*** MATERIAL SHOWN ***

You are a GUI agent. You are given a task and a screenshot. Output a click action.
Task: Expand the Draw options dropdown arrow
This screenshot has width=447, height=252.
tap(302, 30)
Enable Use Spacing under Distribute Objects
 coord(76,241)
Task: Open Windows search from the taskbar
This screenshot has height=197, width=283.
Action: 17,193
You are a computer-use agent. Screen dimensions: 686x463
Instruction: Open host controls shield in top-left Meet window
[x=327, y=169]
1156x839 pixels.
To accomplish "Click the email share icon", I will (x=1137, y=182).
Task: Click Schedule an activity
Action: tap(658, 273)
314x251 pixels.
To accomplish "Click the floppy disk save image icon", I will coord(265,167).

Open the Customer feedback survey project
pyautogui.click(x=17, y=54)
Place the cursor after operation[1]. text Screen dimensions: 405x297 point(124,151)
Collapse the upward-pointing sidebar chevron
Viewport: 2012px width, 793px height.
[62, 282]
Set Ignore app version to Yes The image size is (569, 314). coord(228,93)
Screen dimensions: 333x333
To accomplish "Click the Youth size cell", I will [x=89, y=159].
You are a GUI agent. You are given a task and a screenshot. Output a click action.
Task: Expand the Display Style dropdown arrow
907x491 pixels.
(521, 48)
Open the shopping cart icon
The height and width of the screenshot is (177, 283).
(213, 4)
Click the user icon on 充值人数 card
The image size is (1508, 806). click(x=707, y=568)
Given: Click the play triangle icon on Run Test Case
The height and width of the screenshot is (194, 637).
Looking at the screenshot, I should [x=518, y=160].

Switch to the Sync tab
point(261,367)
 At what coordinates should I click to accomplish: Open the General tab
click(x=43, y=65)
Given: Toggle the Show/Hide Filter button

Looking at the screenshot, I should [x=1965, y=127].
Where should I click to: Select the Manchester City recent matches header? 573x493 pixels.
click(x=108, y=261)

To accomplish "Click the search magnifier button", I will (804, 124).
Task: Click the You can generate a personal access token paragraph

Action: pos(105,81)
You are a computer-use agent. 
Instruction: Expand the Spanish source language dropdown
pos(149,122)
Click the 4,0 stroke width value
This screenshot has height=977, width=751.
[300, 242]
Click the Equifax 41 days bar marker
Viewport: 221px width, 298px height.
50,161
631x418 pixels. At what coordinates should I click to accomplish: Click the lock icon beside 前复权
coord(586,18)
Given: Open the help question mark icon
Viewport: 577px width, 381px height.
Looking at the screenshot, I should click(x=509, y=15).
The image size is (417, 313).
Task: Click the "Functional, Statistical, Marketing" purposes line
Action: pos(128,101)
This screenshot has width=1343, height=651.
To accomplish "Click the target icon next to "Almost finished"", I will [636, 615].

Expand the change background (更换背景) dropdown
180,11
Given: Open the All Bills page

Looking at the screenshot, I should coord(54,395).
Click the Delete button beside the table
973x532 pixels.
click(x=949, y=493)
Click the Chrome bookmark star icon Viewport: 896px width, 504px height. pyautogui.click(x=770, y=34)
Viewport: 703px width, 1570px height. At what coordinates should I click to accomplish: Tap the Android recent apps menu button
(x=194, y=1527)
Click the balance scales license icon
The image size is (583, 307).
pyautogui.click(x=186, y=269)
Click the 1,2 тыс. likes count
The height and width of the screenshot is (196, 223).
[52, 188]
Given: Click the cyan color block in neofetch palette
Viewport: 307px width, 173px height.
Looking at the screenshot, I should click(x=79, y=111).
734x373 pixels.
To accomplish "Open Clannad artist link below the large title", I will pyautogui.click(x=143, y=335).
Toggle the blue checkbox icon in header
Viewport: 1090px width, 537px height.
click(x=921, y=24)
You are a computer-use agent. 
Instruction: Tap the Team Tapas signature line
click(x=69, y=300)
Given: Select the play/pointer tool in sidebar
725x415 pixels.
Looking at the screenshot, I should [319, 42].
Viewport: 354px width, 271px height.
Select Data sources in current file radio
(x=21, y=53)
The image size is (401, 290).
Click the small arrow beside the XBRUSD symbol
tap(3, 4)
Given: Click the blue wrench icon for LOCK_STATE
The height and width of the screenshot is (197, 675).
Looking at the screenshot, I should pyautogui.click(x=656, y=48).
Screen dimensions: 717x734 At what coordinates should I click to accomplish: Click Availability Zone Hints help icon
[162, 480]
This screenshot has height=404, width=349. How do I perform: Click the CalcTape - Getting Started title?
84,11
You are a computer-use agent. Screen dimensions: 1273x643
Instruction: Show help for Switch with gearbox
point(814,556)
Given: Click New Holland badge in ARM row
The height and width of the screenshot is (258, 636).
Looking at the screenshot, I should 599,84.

***

## TO DO
Each line of the data above containing the string "sidebar" is to be copied.

## SOLUTION FOR THIS EXERCISE
Collapse the upward-pointing sidebar chevron
Given: Select the play/pointer tool in sidebar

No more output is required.